### YOUR INSTRUCTIONS
Pull every line with "agent" from the entries below.

### LISTED ENTRIES
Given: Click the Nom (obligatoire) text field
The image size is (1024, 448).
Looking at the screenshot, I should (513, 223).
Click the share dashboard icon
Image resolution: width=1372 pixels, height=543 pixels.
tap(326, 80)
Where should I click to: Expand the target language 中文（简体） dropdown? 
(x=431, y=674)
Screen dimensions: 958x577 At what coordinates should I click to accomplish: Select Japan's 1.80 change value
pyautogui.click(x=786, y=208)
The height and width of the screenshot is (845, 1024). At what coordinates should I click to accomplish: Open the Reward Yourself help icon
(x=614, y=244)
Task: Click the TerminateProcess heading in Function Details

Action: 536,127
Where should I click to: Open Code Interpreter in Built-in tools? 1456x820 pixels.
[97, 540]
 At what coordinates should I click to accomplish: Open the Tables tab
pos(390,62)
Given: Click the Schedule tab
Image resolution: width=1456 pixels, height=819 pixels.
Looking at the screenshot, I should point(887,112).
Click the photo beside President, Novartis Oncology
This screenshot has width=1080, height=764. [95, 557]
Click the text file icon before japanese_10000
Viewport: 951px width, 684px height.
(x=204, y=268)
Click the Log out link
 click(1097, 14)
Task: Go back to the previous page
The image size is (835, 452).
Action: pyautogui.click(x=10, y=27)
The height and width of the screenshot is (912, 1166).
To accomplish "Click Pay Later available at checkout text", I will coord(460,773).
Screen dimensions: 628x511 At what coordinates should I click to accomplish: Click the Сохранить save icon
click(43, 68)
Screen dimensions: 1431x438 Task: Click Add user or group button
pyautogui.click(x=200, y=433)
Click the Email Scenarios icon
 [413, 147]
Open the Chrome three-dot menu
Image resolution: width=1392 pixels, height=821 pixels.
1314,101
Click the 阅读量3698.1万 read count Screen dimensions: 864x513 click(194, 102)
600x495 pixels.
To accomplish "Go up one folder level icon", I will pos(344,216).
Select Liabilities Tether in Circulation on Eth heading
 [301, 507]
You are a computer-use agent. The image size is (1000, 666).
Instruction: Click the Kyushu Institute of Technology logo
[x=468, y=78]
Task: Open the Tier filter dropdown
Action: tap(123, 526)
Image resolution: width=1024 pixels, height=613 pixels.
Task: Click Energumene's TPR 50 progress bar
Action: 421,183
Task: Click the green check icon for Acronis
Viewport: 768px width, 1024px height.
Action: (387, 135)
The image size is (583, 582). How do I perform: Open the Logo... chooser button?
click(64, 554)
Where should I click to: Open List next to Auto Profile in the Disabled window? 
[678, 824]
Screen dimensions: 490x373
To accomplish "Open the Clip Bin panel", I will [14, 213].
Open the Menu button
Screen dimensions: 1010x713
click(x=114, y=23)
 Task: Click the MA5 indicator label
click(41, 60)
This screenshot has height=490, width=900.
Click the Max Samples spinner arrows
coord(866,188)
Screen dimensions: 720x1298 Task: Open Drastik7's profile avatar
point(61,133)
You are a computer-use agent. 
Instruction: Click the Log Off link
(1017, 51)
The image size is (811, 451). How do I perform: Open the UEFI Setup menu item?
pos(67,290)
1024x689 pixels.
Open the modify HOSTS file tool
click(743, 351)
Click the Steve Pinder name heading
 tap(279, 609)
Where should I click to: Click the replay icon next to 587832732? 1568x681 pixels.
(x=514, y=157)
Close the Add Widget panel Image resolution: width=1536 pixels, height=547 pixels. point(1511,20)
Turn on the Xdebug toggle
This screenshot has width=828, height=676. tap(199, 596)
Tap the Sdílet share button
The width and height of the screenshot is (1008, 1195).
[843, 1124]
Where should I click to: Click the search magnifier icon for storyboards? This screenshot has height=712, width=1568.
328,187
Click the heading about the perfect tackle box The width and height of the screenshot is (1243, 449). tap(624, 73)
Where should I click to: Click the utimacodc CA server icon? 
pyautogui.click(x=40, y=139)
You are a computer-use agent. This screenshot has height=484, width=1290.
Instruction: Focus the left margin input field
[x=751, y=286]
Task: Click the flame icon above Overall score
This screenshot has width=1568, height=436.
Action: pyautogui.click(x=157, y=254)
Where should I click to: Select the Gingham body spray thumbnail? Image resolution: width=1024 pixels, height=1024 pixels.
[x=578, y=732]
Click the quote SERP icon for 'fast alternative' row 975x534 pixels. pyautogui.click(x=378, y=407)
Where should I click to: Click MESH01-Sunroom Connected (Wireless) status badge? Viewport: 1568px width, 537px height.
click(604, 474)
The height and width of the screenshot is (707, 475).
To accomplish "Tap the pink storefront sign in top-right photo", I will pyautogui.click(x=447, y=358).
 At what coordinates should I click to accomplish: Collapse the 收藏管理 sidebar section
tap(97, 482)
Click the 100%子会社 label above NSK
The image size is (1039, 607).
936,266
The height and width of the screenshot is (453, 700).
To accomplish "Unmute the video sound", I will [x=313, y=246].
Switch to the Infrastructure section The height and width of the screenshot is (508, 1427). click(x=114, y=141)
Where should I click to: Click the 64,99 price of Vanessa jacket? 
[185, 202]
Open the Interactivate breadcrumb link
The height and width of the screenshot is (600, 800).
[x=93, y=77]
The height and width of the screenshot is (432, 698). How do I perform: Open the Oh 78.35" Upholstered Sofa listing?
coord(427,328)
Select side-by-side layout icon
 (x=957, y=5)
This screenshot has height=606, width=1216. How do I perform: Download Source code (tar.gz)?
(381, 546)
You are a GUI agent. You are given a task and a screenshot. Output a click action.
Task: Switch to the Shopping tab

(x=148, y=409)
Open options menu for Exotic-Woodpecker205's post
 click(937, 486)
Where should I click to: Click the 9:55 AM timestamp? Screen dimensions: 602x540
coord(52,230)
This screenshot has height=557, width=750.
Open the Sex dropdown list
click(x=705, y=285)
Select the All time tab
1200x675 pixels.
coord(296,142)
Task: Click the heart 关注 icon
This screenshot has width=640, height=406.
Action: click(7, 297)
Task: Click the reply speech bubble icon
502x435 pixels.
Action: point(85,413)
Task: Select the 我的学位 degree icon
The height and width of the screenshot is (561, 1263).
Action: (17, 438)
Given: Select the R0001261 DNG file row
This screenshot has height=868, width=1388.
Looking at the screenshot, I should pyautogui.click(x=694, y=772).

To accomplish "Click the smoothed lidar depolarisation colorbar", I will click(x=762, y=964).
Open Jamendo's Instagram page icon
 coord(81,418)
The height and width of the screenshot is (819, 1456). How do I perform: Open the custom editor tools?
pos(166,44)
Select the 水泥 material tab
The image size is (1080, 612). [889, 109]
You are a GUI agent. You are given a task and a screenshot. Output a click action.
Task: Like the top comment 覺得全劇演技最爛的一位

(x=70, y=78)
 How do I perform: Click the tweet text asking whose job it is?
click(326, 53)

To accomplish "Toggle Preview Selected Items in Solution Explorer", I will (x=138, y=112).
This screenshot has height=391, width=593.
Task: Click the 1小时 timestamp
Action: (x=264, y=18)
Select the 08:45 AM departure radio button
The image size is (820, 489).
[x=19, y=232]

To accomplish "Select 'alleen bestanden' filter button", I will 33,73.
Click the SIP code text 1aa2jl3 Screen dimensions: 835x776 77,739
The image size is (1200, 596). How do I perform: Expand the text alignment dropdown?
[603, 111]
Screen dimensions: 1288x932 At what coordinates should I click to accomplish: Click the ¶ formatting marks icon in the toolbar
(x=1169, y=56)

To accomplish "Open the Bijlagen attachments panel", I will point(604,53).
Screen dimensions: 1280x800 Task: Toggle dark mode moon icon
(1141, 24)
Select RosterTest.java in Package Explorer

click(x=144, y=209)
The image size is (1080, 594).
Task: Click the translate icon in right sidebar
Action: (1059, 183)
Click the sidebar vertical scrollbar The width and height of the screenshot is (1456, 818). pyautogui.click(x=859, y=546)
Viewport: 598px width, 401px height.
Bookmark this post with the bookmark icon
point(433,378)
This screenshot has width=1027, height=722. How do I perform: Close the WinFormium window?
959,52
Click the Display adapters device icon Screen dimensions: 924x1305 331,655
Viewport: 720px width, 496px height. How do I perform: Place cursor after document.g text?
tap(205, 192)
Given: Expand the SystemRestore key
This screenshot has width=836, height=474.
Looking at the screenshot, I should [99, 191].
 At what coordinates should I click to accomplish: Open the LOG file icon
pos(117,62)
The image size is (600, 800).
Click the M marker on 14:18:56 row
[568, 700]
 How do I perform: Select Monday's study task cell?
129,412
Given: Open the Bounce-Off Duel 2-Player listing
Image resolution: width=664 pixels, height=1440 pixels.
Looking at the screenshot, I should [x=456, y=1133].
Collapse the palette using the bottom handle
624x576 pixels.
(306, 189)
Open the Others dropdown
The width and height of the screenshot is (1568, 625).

### SOLUTION BELOW
You are a computer-use agent. The image size is (1000, 666).
You are a computer-use agent. 
You are a computer-use agent. This screenshot has height=484, width=1290.
You are a GUI agent. You are given a task and a screenshot. Output a click action.
You are a GUI agent. You are given a task and a screenshot. Output a click action.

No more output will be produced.